En una tercera lectura del artículo 531 LEC, señalan nuestras Audiencias que no procede tasar las costas del procedimiento de ejecución provisional si el ejecutado cumple voluntariamente con la condena impuesta en el plazo de veinte días desde que conoce el despacho de la ejecución. Esta es la tesis que puede apreciarse en los razonamientos de la Audiencia Provincial de Murcia (Sección 1ª), en su sentencia de 30 de abril de 2003, que postula la aplicación analógica a la ejecución provisional del criterio que para la forzosa prevé el artículo 548 LEC, según el cual "el Tribunal no despachará ejecución de resoluciones judiciales o arbitrales o de convenios aprobados judicialmente dentro de los veinte días posteriores a aquél en que la resolución de condena o aprobación del convenio haya sido notificada al ejecutado".
Según dicha Audiencia, si el ejecutado provisionalmente cumple voluntariamente la sentencia dentro de los veinte días siguientes a que la misma fuera instada, el citado artículo 548 de la LEC justifica plenamente que no esté obligado al pago de las costas devengadas por la ejecución provisional ya que, de no ser así, resultaría un claro contrasentido e injusticia manifiesta que el condenado por sentencia firme pueda ejecutar voluntariamente la sentencia en el plazo de veinte días, evitando el pago de las costas de la ejecución y que el condenado por sentencia no firme no pueda llevarlo a efecto y deba en todo caso abonar las costas de una ejecución que tan siquiera es definitiva.

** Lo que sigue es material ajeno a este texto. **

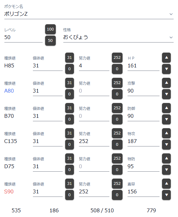Increase the 素早 stat with up arrow
Image resolution: width=178 pixels, height=217 pixels.
[166, 184]
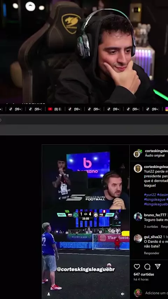This screenshot has height=299, width=168.
Task: Open the #yuri22 hashtag
Action: click(x=150, y=195)
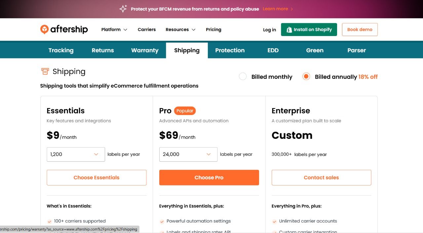Image resolution: width=423 pixels, height=233 pixels.
Task: Select the Billed monthly option
Action: (243, 76)
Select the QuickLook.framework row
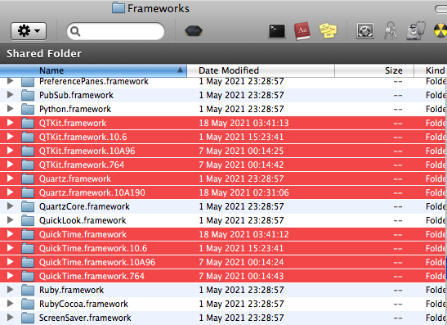This screenshot has width=447, height=325. tap(224, 220)
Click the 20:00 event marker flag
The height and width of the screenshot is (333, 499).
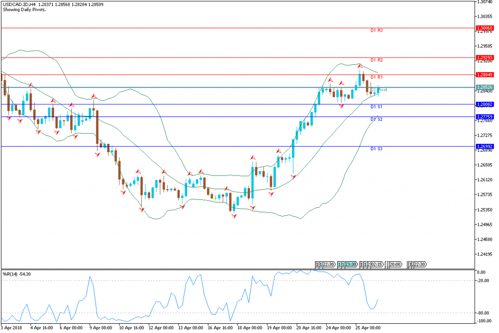[395, 264]
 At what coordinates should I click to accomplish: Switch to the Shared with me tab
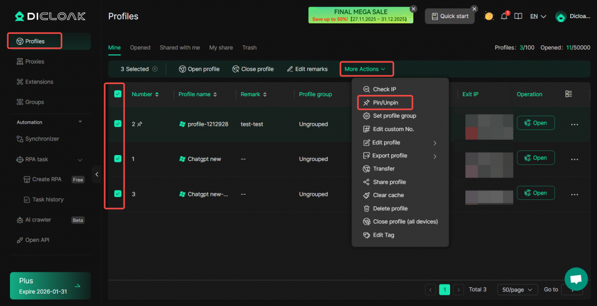(180, 48)
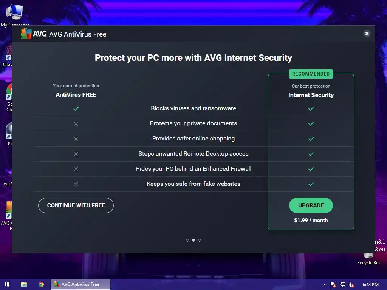Click the muted volume speaker icon
This screenshot has width=387, height=290.
[351, 285]

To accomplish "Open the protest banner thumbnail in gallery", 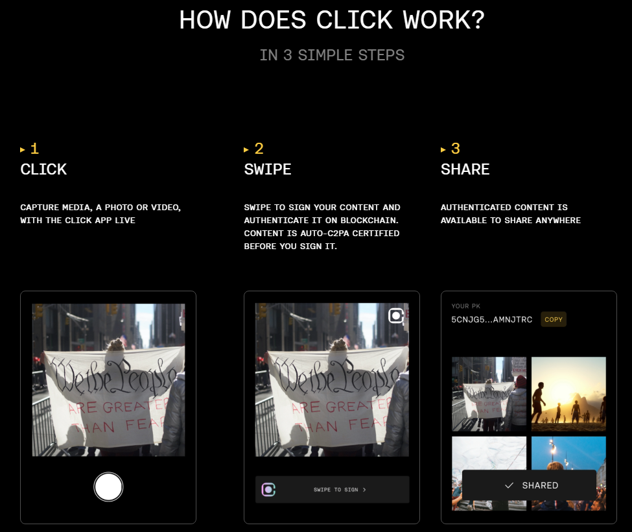I will [x=489, y=394].
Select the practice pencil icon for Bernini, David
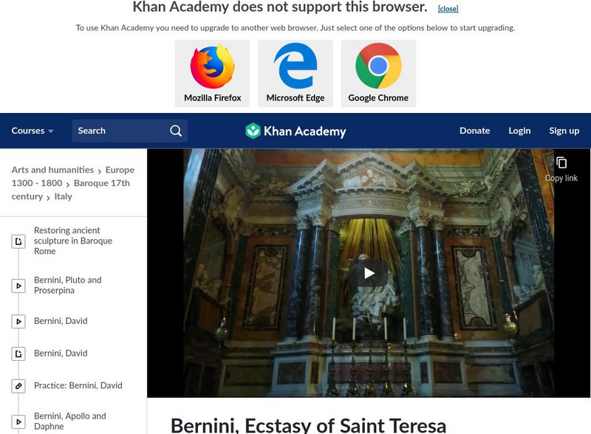 pos(18,385)
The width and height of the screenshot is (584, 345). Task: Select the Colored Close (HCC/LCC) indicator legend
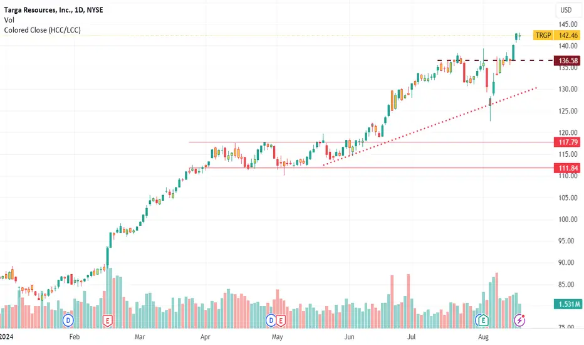[x=42, y=30]
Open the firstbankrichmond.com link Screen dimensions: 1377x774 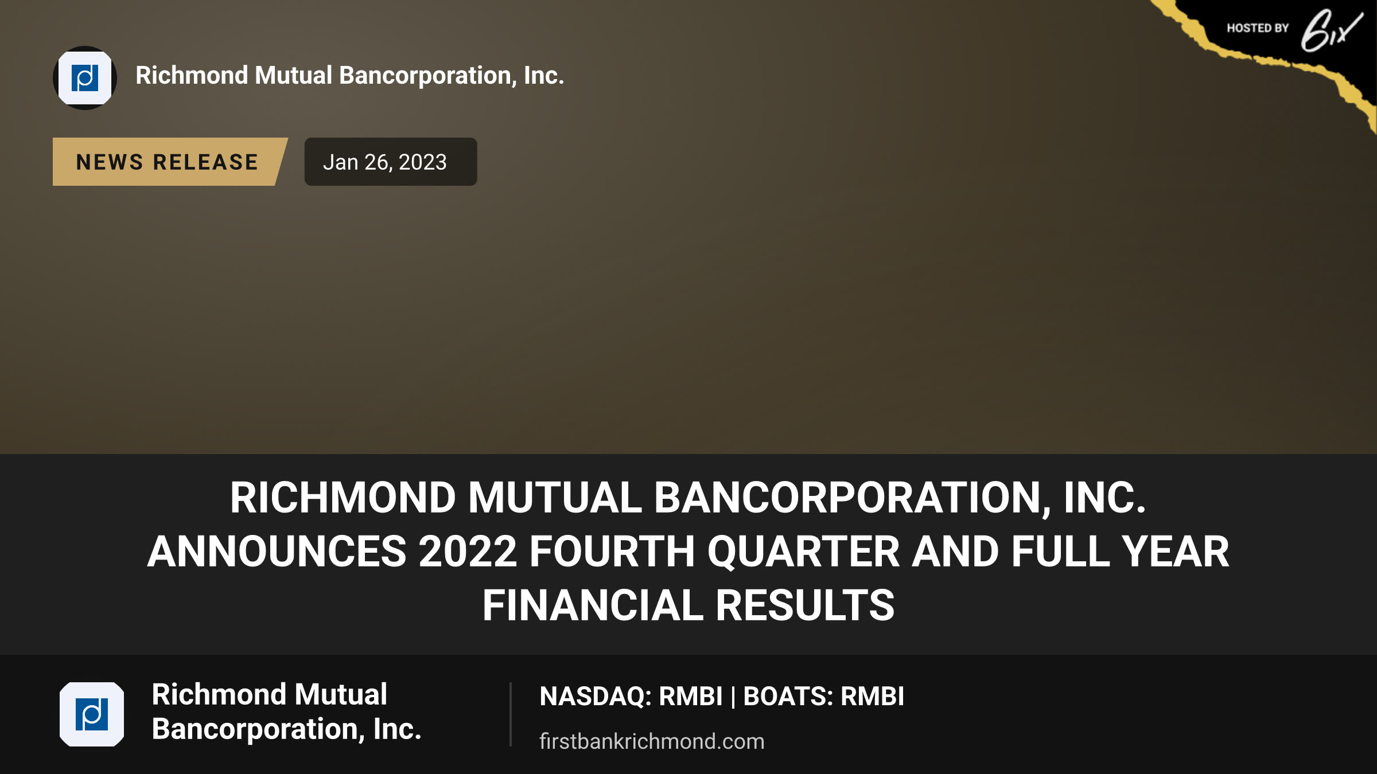tap(652, 741)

A la misma conclusión llega la Audiencia Provincial de Barcelona (Sección 14ª) al indicar, en su sentencia de 6 de octubre de 2003, que no se devengan gastos para el ejecutante si el ejecutado procede voluntariamente a cumplir con la condena antes de transcurrir veinte días desde que tiene noticia del despacho de la ejecución. Se trataría, según las resoluciones que venimos de citar, de no hacer de peor condición al ejecutado provisional que al ejecutado con carácter firme.1
Finalmente, y en línea con la resolución que encabeza estas líneas, existiría otra corriente, representada por la Sentencia de la Audiencia Provincial de Alicante, de fecha 9 de enero de 2003, según la cual no podrá el ejecutante provisional tasar las costas si se demuestra que presentó la demanda ejecutiva "a su cuenta y riesgo", de forma que, si el ejecutado no tuvo oportunidad de pagar antes de que el acreedor promoviera la ejecución, el ejecutante deberá pechar con los efectos de su conducta y no tiene derecho al reembolso de las costas y gastos.
Con independencia de que las cuatro posturas expuestas sean más o menos acertadas, o mantengan más o menos puntos de conexión, lo cierto es que el problema está planteado y comienza a emplearse de forma recurrente por los ejecutados que pagan antes de iniciarse la vía de apremio. Por esta razón, la doctrina que ha estudiado el asunto (SUÁREZ-QUIÑONES FERNÁNDEZ en "Criterios judiciales de aplicación de la nueva Ley de Enjuiciamiento Civil 2003-2004", CARRANZA CANTERA, FRANCISCO JAVIER y otros. Ed. La Ley Actualidad, 2003, págs. 261, 263 y 264) aconseja, para evitar problemas, que el ejecutante presente un sencillo escrito anunciando la inminente interposición de la demanda ejecutiva y solicitando que, con carácter previo, se permita al deudor cumplir voluntariamente la condena.
Juan Verdugo y Nieves Prieto. GARRIGUES. Abogados y Asesores Tributarios.
1 No obstante, no podemos desconocer que existen otras Audiencias Provinciales que niegan el plazo de veinte días deba ser de aplicación en las ejecuciones provisionales (Audiencia Provincial de Soria, Sentencia de 10 de febrero de 2002).